There are two other meta tags that you may wish to consider using also. The first is designed to stop the image toolbar controls in Internet Explorer from showing when you hover over an image. Essentially it provides a mechanism to expand an image to full size or to save the image without opening the context menu options. It can be easily argued that interfering with the user agent is the route to the dark side but some people will want to use it to maintain their designed look. The second tag prevents Microsoft products from auto-generating “smart tags” on your web pages. These tags would underline key words on your web pages much like a spell checker would and create a link to Microsoft approved (paid for) advertising. I don’t think Internet Explorer 6 shipped with this “feature” so if anyone can expand on this please leave a comment. Below is each tag:

<meta http-equiv="imagetoolbar" content="no" />
<meta name="MSSmartTagsPreventParsing" content="true" />

Conclusion

Meta data is used to describe the document itself rather than the content within. Include well-written meta tags for keywords and description for search engines and their result pages and consider other meta tags, using profiles like Dublin Core that add useful information about the web page.

Next in “From the Top”

In the next article I will be looking at how to include links to other documents and files in the head section of your web pages.

Further Reading

The Complete “From the Top” Series

 

This entry was posted in Markup. Bookmark the permalink.

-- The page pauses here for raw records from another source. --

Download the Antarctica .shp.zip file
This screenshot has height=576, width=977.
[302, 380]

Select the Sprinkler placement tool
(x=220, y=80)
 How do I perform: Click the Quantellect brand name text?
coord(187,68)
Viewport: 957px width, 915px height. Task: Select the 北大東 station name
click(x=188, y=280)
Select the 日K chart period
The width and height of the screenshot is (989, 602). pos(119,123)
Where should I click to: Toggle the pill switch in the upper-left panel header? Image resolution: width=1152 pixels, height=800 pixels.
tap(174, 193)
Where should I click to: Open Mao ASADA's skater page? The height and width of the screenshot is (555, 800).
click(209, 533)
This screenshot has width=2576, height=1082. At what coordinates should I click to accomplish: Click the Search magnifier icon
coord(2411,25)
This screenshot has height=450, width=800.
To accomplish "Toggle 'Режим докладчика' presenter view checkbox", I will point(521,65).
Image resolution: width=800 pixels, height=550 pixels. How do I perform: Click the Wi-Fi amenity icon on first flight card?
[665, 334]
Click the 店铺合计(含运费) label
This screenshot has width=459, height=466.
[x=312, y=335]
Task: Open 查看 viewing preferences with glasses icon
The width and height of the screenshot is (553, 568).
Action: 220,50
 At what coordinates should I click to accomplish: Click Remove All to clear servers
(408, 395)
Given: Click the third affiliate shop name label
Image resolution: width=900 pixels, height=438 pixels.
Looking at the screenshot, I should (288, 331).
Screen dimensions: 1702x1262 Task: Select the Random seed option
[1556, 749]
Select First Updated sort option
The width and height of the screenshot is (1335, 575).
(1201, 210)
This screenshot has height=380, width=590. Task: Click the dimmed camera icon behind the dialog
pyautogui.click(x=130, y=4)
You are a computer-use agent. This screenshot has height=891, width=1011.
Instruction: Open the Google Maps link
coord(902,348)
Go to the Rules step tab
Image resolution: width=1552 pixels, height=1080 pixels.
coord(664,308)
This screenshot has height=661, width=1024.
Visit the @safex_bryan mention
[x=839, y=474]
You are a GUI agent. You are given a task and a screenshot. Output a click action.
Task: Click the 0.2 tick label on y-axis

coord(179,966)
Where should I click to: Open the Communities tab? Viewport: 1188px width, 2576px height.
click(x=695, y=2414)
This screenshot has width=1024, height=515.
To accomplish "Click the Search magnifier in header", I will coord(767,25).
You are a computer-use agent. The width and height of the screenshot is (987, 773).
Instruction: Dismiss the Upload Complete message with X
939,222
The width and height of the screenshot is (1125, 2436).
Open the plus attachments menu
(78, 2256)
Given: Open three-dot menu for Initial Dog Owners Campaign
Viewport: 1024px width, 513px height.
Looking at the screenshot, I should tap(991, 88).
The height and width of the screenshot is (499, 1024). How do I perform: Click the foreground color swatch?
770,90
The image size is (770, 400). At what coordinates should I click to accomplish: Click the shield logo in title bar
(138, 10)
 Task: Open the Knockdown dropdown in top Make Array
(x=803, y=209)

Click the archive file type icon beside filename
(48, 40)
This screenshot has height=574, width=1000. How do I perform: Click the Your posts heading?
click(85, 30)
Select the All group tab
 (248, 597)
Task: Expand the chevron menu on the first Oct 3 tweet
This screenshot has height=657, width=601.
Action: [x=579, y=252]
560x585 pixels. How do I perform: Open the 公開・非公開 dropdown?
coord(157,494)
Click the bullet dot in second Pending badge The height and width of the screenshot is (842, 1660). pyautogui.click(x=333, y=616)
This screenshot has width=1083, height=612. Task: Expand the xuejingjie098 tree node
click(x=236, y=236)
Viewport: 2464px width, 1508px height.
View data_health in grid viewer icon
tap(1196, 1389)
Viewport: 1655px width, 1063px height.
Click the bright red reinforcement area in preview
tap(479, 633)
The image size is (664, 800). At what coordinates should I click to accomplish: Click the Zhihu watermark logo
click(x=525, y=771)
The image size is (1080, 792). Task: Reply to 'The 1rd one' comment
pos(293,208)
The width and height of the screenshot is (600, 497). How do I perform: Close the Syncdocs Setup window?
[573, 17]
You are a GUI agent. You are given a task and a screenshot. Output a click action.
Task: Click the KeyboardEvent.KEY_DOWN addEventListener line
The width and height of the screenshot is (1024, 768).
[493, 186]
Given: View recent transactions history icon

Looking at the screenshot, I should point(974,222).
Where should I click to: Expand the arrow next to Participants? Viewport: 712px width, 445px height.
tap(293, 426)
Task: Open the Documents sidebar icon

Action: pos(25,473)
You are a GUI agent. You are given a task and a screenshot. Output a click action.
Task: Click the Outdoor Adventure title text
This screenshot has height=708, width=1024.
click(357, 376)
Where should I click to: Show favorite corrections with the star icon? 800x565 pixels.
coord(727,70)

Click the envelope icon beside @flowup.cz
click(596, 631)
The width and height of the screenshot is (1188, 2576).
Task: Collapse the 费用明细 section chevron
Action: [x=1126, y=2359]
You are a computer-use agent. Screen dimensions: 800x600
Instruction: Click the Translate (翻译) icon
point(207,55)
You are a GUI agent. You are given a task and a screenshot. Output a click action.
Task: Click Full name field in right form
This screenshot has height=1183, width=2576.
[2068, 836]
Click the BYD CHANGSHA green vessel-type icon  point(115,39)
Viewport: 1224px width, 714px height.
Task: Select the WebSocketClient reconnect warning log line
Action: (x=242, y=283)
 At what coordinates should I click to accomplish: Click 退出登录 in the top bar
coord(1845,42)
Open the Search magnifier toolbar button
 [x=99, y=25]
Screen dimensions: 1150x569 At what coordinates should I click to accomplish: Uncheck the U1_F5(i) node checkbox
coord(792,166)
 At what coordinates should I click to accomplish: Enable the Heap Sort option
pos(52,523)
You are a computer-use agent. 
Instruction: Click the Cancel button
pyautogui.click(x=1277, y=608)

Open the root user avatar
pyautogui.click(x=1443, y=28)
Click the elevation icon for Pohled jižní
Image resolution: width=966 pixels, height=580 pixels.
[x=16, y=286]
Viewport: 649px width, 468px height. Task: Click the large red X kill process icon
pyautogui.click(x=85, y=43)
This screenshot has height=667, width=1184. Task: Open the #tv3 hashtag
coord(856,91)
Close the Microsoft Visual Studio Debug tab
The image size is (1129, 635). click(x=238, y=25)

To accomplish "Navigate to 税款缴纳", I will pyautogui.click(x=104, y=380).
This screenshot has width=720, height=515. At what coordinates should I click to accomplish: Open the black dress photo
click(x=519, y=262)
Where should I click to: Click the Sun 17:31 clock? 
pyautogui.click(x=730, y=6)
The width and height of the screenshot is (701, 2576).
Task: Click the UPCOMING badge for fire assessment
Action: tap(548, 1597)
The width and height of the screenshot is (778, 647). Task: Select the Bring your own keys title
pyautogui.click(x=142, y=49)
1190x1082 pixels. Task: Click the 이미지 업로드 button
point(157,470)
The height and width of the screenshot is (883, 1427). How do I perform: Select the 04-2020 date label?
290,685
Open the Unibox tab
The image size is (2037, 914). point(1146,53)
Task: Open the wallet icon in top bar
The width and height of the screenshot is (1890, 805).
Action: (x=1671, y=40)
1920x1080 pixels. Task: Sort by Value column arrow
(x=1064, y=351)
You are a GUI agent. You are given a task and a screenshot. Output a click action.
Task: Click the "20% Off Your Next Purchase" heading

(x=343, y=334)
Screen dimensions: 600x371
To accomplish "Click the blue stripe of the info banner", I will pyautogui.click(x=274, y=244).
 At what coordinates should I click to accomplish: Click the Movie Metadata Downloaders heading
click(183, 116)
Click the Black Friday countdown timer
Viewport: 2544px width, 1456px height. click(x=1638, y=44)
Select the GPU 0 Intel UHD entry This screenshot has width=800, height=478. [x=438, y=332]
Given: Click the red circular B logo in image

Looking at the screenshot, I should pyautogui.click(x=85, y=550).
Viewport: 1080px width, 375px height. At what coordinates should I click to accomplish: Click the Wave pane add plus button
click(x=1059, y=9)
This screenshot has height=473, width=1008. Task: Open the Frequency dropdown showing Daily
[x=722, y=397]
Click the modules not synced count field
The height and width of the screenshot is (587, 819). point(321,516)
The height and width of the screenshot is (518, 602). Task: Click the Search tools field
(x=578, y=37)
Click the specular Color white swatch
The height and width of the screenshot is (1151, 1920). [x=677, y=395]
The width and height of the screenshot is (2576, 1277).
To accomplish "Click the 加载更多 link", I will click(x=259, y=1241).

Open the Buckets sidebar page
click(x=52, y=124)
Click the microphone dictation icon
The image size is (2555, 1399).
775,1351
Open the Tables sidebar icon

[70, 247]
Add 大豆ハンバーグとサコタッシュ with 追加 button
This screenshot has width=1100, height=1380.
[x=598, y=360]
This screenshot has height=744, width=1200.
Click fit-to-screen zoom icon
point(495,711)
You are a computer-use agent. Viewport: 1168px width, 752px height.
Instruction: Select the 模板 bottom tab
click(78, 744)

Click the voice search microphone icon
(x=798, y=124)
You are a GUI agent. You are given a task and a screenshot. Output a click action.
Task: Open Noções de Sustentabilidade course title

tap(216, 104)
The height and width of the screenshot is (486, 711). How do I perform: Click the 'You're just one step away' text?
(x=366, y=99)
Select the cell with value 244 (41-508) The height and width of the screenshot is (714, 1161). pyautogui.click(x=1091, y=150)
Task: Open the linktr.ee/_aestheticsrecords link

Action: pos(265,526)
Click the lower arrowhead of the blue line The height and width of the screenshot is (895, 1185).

7 Responses to From the Top: The Meta Element

  1. Mike Cherim says:

    As usual, Karl, this is pretty thorough and well written. Regarding dates, I’ve read somewhere that the only way to write a date fully accepted in all corners of the world is year/month/day, numerically: 2006-03-13. Good stuff.

  2. Thierry says:

    Nicely written, but I find these two confusing:

    The meta element provides web document authors the ability to provide information about the document rather than the content itself.

    Author and copyright meta tags are probably useful, especially for articles and tutorials..

    So are they related to the document itself or its content? What name should appear in there? The name of the author of the document (designer/developer) or the name of the person who actually wrote the content (article, tutorial, whatever)?

  3. Karl Dawson says:

    Hi Thierry,

    I would use the name of the person who owns the document rather than the developer’s name for the author — especially if you (as a developer) had created a website for someone else. With self-publishing to blogs like this one then the author is most likely the developer also.

    The content and the web page (document) are naturally linked when it comes to keywords and description — a page about cats is bound to mention that in the description meta tag but meta data can be more abstract than that case when you consider embedding time stamps etc.

    In a content management system (CMS) environment within a large organisation the author meta tag would provide a means to identify someone responsible for the page and hence if a problem was reported with the content — broken link, spelling error etc. then the support team (who are most likely not responsible for content) would know who to contact to correct the page. The detail, or content, on the page is irrelevant in this example.

    Regards, Karl

  4. Usually the thing that is overlooked by most authors regarding the META is the default Scripting and Style Sheet Language may be defined there.

  5. Tommy Olsson says:

    It’s worth mentioning that you cannot actually change the content type using an HTTP equivalent. You may specify the character encoding, though.

    In other words, you can’t use
    <meta http-equiv="Content-Type" content="application/xhtml+xml; charset=utf-8"/>
    to serve a document as XHTML. A user agent needs this information before the HTTP body is received, in order to select a suitable parser. It needs to go in a true HTTP header.

  6. Daryl A. Szady says:

    I use these two meta elements:

    UTC, so there isn’t any ambiguity when it was created or modified.

  7. Daryl A. Szady says:

    Sorry I didn’t reply in the correct form before:
    <meta name="date" content="2006-04-06T05:41:27.178Z" />
    <meta name="modified" content="2006-04-06T08:04:44.73Z" />